In a simple explosive charge with a cylindrical cross-section, in
accordance with the invention, the lining or covering surfaces of
one group of hollow charge liners are arranged on a common
imaginary projection line and another group will be arranged on
another projection line which will be disposed at substantially
equal angles in respect to a radius intersecting these lines. In a
variation of this arrangement, the lining or covering bases of the
individual groups are arranged on a projection line which forms an
angle + .beta. in respect to a radial line and the other forms an
angle - .beta.. By precise arrangement of the explosive charge
indentations, a doubling of the effective number of rows may be
obtained.
The liner may be made with rotational symmetry in respect to the
barb or projectile effects. Assuming equal sector angles between
the casing generatrices on which the lining or covering bases are
arranged with their centers to form rows, the impression angles
.alpha. or -.beta. or +.beta. only have to be dimensioned so that
the ratio of the angle .alpha. to the sector angle is of the order
of 1:1 and the ratio of the angle .beta. to the sector angle is in
the order of 1:2. It was found that the barbs or projectiles result
in a detonation from linings or coverings with an impression angle
.alpha. or +.beta. whose angle of departure is about half that of
the respective impression angle in the direction under
consideration.
The angles of departure of hollow charge barbs or projectiles can
increase in a detonation in the end regions of the explosive charge
in the direction of the longitudinal axis of the explosive charge
by rarefaction waves or marginal shock waves. For this reason, it
is sometimes advisable if at least the axis of the linings or
coverings whose bases form the start and the end of the respective
row form with the surface normals through the center of the
respective lining or covering base an angle .gamma. varying the
angle of departure in a plane extending through the center normals
of the lining or covering bases of a row.

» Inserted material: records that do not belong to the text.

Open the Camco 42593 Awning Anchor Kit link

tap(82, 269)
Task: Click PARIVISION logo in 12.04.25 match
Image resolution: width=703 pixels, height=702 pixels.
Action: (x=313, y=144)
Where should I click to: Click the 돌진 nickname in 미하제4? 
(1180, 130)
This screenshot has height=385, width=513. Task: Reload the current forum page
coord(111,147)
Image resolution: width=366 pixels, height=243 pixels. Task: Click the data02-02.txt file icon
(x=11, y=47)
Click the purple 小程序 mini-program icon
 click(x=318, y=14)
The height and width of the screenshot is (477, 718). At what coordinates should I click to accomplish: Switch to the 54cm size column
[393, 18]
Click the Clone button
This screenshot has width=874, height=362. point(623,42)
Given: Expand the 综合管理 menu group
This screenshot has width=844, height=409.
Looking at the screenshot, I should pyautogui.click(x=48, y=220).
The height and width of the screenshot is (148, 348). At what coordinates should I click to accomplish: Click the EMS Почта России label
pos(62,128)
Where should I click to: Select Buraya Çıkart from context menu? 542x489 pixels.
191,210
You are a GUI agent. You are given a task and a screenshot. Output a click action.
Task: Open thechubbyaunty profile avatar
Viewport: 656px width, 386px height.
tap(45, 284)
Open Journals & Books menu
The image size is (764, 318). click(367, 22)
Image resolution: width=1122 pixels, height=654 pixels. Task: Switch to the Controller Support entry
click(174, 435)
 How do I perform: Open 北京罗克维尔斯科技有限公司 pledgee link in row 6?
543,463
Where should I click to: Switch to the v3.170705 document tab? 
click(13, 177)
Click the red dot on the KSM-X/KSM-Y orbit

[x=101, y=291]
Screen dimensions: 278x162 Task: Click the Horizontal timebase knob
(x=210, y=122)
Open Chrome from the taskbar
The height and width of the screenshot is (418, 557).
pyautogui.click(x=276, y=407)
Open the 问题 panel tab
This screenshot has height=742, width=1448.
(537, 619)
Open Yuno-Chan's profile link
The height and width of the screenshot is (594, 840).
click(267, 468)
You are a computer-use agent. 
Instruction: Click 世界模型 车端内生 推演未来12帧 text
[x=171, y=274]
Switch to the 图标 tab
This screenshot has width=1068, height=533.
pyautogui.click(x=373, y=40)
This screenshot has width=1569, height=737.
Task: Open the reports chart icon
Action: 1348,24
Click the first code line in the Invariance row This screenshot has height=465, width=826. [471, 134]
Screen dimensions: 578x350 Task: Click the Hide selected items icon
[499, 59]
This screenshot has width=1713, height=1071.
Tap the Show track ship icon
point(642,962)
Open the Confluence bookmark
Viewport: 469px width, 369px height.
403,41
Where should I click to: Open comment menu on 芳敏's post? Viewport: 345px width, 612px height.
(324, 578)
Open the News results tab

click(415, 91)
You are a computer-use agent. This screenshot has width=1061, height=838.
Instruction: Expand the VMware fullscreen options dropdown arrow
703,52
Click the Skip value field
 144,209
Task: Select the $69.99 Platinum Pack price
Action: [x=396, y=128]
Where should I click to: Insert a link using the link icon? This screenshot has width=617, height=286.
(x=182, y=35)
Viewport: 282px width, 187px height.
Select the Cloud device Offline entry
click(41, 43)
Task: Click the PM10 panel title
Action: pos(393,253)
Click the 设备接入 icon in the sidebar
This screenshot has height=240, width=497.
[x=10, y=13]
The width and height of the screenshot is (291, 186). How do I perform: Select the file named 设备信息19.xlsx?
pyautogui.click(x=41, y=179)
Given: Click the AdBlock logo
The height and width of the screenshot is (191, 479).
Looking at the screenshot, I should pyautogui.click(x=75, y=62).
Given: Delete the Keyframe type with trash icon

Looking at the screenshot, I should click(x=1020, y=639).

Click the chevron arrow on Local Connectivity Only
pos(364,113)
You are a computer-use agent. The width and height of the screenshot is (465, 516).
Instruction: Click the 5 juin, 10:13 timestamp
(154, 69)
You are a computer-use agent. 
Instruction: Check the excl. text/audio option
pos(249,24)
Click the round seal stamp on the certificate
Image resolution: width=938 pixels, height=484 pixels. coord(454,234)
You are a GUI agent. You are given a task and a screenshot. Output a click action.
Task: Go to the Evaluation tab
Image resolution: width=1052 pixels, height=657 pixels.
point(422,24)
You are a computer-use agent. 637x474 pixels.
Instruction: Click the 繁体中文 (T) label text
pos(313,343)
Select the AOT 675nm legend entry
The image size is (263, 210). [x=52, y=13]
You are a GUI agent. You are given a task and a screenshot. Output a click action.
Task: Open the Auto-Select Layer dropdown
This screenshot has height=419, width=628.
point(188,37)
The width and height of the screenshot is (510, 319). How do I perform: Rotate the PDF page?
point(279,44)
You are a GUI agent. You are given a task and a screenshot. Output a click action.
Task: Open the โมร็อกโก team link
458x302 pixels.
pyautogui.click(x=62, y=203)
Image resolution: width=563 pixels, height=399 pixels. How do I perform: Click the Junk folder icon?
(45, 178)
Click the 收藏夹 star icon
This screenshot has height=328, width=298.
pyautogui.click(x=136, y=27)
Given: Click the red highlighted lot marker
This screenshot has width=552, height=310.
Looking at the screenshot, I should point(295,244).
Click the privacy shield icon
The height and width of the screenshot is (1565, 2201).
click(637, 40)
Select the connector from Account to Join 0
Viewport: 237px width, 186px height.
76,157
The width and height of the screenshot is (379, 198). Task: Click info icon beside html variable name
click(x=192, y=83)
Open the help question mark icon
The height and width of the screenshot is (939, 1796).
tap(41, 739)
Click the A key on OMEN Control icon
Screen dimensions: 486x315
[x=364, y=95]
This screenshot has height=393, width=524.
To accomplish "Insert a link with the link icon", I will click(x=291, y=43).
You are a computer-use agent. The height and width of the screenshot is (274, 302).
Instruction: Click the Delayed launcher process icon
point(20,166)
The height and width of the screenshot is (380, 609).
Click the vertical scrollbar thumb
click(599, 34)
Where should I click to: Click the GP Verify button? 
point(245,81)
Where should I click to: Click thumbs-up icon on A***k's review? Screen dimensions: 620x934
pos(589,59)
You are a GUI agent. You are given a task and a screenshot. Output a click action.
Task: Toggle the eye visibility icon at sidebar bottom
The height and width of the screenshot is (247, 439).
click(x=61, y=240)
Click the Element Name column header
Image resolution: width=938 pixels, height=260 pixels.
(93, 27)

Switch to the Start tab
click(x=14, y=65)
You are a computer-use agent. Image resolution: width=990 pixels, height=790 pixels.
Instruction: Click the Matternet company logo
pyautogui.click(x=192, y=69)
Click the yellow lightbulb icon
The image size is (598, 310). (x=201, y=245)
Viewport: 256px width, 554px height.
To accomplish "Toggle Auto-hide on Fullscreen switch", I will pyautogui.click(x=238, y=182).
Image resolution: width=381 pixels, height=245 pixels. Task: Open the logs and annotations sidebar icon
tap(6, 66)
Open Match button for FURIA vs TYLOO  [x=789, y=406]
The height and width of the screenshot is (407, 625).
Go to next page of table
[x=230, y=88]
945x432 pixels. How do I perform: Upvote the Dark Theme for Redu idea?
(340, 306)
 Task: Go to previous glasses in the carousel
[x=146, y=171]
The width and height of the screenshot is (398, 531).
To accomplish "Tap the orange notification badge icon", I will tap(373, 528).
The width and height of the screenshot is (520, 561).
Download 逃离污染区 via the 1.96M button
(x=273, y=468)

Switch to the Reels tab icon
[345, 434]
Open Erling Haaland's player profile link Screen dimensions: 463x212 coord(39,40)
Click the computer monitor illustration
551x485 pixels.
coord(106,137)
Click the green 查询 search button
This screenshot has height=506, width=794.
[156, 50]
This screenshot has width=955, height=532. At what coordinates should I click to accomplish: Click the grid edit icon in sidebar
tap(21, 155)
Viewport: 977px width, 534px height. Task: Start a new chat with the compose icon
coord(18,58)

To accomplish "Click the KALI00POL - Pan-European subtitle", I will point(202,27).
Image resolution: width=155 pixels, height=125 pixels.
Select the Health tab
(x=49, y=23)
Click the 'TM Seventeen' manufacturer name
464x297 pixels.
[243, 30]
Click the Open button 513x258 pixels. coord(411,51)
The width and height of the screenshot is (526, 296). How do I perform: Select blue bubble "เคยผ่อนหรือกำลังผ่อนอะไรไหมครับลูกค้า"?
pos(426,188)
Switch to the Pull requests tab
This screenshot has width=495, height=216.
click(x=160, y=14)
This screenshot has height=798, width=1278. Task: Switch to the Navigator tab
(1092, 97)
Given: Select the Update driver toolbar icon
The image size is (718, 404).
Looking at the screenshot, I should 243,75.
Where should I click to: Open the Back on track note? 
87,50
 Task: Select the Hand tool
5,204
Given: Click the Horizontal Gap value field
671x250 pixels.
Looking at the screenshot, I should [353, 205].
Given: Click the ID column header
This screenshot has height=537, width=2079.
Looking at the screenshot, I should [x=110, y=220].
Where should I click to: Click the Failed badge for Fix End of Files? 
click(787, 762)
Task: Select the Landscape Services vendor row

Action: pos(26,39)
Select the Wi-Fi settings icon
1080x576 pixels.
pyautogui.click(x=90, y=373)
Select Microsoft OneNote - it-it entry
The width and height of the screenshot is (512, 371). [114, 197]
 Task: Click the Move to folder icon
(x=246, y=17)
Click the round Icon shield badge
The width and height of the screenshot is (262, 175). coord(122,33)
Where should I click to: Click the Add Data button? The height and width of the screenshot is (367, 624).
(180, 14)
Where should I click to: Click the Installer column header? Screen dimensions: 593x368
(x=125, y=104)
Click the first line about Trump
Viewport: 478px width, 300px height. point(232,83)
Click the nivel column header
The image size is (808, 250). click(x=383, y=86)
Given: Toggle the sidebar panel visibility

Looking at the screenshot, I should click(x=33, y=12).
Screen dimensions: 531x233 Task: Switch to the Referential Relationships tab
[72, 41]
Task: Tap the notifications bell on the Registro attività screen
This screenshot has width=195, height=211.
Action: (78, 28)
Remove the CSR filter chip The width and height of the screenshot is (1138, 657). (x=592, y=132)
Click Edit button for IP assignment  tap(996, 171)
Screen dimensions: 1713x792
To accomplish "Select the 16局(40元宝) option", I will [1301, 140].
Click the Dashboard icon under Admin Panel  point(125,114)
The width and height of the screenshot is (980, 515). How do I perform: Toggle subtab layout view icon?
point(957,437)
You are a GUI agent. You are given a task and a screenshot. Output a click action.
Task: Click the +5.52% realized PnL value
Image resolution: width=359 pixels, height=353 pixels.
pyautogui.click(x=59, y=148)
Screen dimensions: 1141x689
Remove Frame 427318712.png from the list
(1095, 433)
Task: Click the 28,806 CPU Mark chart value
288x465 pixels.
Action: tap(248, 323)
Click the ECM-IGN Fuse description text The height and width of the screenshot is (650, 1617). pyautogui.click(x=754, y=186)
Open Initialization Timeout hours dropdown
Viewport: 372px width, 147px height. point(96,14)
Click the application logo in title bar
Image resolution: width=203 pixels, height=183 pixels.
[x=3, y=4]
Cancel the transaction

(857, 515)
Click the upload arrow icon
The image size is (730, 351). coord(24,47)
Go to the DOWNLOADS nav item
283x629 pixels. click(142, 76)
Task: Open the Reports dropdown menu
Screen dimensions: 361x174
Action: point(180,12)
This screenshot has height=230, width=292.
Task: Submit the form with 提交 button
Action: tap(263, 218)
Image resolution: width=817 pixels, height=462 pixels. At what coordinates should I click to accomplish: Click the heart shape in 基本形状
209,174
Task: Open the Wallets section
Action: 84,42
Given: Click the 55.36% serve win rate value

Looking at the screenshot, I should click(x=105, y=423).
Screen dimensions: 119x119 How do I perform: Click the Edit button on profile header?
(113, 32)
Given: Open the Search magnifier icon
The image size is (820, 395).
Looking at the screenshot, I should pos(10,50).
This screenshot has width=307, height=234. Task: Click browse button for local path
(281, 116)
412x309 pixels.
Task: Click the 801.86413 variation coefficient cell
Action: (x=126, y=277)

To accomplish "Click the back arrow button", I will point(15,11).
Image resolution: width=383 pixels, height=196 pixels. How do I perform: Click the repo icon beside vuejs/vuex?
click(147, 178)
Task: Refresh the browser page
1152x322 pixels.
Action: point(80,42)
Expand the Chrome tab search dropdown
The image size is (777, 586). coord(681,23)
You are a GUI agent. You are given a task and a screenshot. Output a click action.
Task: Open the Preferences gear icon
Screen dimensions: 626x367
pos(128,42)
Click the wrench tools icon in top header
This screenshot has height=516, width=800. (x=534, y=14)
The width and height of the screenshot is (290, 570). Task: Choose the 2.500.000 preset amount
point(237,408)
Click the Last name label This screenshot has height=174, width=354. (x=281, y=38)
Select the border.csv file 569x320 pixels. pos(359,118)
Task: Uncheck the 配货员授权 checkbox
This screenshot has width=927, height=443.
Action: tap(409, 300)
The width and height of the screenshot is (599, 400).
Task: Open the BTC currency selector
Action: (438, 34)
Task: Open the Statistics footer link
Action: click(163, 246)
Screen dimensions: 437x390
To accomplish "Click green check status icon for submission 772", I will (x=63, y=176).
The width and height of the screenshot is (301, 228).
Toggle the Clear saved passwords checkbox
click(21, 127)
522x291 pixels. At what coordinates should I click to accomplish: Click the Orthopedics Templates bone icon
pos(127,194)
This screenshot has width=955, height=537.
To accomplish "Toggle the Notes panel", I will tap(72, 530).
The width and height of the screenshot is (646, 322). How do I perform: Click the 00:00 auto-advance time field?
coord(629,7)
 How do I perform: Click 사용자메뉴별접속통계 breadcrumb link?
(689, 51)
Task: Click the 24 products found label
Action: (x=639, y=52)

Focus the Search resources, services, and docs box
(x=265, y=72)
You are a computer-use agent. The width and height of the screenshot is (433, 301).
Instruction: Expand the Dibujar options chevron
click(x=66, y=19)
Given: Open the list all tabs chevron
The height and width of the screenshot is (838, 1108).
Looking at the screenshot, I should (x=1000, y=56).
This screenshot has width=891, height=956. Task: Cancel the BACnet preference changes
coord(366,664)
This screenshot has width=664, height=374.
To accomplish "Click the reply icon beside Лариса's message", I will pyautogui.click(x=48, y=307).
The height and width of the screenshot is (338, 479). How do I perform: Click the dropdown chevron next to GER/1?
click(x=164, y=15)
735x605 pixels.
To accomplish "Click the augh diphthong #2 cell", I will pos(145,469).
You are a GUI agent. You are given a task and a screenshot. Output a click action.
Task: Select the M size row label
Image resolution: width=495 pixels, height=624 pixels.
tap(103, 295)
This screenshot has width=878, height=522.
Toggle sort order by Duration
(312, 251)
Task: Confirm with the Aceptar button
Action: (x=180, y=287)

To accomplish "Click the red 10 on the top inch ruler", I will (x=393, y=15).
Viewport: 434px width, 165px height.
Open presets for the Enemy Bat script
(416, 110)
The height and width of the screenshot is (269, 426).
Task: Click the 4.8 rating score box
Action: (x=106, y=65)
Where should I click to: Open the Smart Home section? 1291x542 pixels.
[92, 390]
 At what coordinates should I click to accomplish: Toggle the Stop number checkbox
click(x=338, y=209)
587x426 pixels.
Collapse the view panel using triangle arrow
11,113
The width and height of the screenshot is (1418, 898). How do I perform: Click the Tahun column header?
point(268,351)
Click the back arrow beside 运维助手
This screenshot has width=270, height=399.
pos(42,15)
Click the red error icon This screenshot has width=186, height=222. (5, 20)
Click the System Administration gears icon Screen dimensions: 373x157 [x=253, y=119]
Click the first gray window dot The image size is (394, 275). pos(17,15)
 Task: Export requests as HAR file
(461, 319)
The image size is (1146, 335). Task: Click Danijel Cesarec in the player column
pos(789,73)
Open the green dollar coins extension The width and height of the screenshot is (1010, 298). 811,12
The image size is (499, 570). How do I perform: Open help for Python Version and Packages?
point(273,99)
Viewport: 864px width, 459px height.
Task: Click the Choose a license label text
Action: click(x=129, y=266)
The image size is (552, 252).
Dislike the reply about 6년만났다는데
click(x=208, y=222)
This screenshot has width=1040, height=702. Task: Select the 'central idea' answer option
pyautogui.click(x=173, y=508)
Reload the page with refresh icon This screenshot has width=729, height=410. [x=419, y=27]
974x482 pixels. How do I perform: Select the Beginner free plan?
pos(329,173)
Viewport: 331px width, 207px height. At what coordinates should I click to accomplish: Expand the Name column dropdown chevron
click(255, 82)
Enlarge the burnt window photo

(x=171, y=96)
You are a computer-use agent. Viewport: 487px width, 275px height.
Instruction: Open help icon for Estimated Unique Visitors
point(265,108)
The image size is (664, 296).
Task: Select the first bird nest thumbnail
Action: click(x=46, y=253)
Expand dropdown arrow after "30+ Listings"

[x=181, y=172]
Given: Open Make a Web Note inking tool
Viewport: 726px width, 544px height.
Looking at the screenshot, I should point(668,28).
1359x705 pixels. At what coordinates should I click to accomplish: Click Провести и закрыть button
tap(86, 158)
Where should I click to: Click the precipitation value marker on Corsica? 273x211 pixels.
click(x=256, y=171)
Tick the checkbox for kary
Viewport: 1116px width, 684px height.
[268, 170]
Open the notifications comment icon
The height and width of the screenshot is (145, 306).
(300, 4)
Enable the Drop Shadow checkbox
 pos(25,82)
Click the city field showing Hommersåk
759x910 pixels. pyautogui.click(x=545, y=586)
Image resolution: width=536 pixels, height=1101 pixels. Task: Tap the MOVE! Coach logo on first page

In a similar manner, the angle of departure of any barb or
projectile can be influenced as desired in any row without great
difficulties. For example, in order to make the distribution of the
barbs or projectiles more uniform in a selected direction or to
adapt the distances between the hollow charge barbs or projectiles
following each other in a direction of the row to the distances
between the hollow charge barbs or projectiles following each other
transverse to the direction of the row. It is thus possible to vary
the amount and sign of the individual impression angles
corresponding to the respective purpose.
Accordingly, it is an object of the invention to provide an
improved method of forming a hollow charge wherein impressions are
formed into a plate in longitudinally extending and transversely
extending rows with the impressions being of a precise geometrical
form having center axes which are offset from the project centers
in the next adjacent rows.
A further object of the invention is to provide a hollow charge
liner which includes a plate having a multiplicity of impressions
arranged in longitudinally and circumferentially extending rows,
each impression having an indentation of a definite geometric form
with the central axes of indentations in some rows being offset
from the central axes of the indentations of others of said
rows.
A further object of the invention is to provide a projectile lining
construction which is simple in design, rugged in construction and
economical to manufacture.
The various features of novelty which characterize the invention
are pointed out with particularity in the claims annexed to and
forming a part of this disclosure. For a better understanding of
the invention, its operating advantages and specific objects
attained by its uses, reference should be had to the accompanying
drawing and descriptive matter in which there are illustrated
preferred embodiments of the invention.
BRIEF DESCRIPTION OF THE DRAWINGS
In the Drawings:
FIG. 1 is a development of a part of a casing for an explosive
charge having hollow charge forming indentations thereon and
constructed in accordance with the invention;
FIG. 2 is an axial view showing the axes of the projectile-forming
coverings in a projection on a plane perpendicular to the
longitudinal axis of the explosive charge having a casing
constructed in accordance with the invention as shown in FIG.
1;
FIG. 3 is a view similar to FIG. 1 of another embodiment of the
invention;
FIG. 4 is a view similar to FIG. 2 showing the arrangement in
accordance with FIG. 3; and
FIG. 5 is a partial elevational view and transverse sectional view
of a warhead constructed in accordance with the invention.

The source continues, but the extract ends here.